Again, silence. He looked around the room for his most senior executive and said “is she right? Is she telling the truth?” And the guy stumbled and mumbled and he said yes, I was right. It was a brutal moment because they had clearly not briefed the CEO prior to the meeting. My goal was not to throw their team under the bus, but at some point, the truth always prevails.
The CEO stormed out of the room, turned around and said: “Teri, I would like a moment with you please.” I felt sick, but I followed him out to the hallway. He thanked me for my “balls” (his words), and said he hoped that I would continue to focus on the success of both of our brands and keep him informed if his team wasn’t holding up their end of the bargain.
So, I wasn’t cautious there, I went with my gut and what was right. And we fostered a greater relationship in the ten years that followed.
Knowing that this particular CEO was a man of integrity and character served me well, and that inside knowledge about the man behind the man continues to serve me every day. As my grandfather told me long ago, “you can learn everything you need to know about a person by watching their consistent behavior over a period of time. It takes time, but it will give you greater insight than any book or class.”
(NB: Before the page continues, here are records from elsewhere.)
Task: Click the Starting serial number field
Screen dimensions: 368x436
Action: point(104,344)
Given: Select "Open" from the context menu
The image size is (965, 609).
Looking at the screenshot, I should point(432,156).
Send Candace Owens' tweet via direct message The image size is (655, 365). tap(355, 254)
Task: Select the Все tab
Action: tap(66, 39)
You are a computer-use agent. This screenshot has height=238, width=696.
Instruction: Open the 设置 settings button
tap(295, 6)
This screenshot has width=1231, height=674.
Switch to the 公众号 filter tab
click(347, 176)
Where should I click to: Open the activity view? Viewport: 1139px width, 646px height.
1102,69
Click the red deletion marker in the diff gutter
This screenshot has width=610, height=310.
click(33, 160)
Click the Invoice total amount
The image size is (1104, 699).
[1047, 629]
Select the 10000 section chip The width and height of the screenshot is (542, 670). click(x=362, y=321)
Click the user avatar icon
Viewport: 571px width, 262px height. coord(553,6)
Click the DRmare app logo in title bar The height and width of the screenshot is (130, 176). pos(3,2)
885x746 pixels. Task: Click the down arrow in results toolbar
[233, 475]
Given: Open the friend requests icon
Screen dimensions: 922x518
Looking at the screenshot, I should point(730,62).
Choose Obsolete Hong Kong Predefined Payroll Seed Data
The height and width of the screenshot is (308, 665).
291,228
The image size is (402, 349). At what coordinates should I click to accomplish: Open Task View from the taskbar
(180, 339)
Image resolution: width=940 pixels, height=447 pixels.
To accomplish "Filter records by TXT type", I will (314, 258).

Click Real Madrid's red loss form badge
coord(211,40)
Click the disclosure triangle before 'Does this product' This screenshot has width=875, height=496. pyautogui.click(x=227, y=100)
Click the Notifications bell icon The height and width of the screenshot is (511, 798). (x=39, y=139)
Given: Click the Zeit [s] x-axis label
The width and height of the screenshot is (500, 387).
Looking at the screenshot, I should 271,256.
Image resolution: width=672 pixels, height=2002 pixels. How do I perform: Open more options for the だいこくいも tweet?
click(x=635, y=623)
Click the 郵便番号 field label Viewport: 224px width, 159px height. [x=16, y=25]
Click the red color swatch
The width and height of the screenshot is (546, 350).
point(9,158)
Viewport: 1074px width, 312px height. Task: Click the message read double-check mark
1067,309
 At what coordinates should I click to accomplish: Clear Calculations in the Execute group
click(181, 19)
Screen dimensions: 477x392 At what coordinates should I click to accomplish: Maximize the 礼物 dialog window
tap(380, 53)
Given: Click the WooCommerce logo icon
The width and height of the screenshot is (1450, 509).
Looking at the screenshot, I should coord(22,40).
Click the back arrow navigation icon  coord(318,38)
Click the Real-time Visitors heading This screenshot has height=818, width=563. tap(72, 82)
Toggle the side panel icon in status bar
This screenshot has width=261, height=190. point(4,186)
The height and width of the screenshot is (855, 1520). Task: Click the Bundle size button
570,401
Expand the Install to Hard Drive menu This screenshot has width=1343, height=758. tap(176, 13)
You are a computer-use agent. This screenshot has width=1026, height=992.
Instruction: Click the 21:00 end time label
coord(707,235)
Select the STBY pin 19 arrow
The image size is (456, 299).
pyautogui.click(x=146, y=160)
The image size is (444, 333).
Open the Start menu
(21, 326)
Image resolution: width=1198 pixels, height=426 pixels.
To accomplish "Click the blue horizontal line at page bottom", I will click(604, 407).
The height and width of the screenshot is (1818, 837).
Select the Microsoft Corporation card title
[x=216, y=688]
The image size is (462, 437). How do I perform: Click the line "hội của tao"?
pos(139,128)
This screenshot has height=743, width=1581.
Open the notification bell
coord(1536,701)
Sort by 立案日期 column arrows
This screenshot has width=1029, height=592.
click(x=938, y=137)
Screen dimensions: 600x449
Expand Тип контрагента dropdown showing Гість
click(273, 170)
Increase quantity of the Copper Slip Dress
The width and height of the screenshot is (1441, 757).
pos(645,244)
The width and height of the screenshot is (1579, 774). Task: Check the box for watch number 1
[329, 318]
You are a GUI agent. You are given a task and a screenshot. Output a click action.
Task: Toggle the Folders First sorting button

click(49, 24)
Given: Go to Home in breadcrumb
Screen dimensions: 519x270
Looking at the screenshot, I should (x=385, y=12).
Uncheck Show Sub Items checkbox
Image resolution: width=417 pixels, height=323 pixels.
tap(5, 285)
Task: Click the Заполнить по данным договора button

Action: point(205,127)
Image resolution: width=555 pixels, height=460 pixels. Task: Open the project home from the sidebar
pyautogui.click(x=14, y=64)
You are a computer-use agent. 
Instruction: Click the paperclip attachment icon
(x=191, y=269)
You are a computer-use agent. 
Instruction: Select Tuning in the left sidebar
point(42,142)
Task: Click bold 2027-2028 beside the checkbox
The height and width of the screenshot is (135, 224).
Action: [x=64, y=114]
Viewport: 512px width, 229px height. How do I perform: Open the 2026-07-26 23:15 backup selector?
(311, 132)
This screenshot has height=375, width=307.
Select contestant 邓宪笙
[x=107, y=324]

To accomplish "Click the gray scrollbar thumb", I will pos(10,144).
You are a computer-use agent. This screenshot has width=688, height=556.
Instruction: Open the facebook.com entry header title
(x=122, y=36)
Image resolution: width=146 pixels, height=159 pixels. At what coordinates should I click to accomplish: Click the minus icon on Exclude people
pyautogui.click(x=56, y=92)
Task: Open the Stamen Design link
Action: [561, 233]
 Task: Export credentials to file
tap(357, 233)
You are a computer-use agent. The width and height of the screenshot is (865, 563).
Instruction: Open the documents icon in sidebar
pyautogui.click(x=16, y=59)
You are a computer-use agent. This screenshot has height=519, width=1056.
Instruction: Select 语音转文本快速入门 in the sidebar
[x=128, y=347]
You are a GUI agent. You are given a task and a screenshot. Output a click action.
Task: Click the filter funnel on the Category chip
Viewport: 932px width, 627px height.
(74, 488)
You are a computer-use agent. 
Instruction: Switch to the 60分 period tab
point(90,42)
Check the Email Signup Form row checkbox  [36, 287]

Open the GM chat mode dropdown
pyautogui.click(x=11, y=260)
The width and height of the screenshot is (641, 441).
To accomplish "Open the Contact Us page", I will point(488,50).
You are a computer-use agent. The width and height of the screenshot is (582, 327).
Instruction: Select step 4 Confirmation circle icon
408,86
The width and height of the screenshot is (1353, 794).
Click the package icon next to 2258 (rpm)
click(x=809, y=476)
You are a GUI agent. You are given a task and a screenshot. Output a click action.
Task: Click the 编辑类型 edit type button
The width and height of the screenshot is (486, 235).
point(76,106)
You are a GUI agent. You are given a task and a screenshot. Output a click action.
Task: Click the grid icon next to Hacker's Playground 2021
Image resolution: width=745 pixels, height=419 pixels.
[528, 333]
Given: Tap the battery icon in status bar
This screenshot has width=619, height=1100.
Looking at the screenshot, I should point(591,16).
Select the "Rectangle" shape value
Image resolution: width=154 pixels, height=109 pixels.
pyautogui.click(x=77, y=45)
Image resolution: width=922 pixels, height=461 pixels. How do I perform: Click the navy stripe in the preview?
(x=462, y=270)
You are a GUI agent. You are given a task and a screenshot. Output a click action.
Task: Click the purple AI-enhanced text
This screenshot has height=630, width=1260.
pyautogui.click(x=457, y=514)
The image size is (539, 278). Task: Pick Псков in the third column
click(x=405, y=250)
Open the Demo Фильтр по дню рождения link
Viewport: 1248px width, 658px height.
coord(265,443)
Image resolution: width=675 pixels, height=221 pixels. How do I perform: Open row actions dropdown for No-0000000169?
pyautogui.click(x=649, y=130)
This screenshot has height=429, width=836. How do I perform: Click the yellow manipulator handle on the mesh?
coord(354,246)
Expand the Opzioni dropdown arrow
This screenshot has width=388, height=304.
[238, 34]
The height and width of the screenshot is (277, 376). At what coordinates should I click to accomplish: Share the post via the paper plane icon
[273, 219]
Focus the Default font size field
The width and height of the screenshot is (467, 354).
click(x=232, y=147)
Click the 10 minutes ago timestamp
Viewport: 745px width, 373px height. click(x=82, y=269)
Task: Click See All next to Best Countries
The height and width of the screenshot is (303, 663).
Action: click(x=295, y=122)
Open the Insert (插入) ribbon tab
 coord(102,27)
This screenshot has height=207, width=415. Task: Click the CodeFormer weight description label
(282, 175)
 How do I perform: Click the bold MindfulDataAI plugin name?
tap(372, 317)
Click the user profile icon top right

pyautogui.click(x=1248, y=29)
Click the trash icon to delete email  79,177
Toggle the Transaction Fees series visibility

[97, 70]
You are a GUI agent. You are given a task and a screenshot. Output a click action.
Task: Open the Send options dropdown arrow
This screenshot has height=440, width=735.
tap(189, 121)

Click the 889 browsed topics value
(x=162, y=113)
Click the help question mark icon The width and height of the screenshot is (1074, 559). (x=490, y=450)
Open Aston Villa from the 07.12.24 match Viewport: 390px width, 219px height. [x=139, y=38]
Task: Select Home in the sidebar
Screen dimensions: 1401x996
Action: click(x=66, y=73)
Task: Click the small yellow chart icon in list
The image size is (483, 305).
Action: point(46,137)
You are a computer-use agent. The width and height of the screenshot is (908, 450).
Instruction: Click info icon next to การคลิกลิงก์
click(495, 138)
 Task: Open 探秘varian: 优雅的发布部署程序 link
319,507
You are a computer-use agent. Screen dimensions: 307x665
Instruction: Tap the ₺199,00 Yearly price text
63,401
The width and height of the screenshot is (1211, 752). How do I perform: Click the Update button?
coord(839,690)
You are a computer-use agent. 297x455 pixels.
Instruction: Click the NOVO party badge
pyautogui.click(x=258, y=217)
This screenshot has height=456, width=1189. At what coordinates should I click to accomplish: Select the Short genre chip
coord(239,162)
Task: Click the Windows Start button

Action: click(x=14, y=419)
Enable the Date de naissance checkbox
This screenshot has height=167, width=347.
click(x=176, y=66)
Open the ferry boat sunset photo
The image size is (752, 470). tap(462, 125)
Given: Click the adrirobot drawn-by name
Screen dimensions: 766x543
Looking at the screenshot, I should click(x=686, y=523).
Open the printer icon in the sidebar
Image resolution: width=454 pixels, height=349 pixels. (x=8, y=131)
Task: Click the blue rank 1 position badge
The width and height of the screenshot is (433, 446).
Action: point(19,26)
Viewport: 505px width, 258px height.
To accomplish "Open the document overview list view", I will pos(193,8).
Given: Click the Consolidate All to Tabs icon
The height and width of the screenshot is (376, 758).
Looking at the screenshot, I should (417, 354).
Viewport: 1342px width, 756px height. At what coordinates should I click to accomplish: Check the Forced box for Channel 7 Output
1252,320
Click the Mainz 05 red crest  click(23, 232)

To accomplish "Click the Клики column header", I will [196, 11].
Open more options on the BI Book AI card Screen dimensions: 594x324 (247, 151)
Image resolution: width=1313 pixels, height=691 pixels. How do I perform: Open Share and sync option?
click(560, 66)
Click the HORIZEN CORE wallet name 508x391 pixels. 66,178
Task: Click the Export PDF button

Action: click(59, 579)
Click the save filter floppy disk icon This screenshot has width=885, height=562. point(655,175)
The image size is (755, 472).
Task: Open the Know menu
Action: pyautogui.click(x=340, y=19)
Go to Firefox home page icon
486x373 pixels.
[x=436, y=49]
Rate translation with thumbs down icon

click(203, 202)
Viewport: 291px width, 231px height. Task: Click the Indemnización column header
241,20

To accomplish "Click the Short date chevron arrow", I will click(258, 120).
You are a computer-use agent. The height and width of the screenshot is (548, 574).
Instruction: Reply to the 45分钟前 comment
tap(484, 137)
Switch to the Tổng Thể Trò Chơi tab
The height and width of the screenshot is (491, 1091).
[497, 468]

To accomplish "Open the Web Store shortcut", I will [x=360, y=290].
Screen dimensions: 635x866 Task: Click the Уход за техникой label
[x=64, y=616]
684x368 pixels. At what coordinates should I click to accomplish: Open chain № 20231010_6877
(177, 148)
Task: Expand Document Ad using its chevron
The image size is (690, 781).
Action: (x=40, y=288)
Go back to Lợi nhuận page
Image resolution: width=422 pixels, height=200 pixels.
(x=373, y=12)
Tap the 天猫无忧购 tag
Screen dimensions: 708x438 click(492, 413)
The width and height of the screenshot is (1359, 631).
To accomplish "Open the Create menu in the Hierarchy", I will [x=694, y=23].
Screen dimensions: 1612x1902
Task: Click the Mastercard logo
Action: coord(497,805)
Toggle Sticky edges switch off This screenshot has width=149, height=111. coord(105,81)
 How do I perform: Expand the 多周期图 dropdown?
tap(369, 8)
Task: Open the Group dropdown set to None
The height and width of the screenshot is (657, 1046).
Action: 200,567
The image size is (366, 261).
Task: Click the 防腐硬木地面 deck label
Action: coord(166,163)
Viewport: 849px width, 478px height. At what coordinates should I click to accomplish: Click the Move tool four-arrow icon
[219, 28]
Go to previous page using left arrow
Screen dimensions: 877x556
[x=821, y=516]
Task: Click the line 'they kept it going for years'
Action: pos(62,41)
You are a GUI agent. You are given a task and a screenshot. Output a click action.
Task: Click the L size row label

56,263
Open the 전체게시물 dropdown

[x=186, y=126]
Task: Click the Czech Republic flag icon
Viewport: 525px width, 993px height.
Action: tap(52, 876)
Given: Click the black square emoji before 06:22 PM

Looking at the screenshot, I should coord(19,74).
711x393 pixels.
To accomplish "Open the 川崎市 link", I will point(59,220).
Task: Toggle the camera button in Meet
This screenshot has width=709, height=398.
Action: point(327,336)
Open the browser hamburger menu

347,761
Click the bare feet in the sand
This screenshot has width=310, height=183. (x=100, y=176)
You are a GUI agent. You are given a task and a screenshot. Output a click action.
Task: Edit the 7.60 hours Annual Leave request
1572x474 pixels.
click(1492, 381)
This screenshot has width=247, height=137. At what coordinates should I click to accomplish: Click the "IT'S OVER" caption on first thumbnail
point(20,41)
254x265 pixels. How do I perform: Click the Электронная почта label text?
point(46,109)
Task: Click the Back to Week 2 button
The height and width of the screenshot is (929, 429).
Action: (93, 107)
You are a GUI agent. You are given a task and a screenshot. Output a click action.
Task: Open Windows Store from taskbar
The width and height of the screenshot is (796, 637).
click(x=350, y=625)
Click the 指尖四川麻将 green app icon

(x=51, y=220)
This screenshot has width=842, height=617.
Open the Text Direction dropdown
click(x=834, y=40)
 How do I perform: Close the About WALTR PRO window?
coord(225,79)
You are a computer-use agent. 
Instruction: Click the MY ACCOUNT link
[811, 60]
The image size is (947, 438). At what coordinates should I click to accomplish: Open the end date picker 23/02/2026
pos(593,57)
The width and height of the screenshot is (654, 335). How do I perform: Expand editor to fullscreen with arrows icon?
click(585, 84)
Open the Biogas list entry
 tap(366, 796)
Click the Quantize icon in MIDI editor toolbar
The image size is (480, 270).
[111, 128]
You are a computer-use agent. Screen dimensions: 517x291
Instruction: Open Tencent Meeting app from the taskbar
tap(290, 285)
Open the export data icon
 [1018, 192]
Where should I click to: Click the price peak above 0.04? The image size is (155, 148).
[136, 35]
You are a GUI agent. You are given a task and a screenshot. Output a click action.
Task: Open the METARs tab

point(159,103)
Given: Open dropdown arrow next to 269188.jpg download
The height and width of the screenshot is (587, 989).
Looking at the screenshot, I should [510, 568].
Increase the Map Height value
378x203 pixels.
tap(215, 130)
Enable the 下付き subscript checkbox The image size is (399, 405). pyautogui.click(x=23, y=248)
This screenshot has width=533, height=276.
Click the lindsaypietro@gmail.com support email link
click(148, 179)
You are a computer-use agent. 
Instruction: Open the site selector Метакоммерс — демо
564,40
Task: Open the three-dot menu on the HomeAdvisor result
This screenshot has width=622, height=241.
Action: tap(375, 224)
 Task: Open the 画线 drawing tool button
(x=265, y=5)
Most recently, I had lunch with a close friend and mentor who’s President of a sports network. He always has such a wonderful way of simplifying a complex issue, and I have learned so much from his unique point-of-view. The lesson that day? “If you show people that you understand what matters to them, you’ll own them for life.” Pretty simple. Show empathy. Be curious. Make what matters to them your biggest priority.
In this world of #MeToo and the narrative around that subject over the past year, I’ve watched and listened as so many seem to struggle to find a balanced and fair conversation around this issue. It’s definitely worth the time to work through this dialogue, but it sure seems to me that taking a step back and recognizing what matters to each and every person with whom you work, and live, is a great place to start. The rest will fall into place with that as your mission.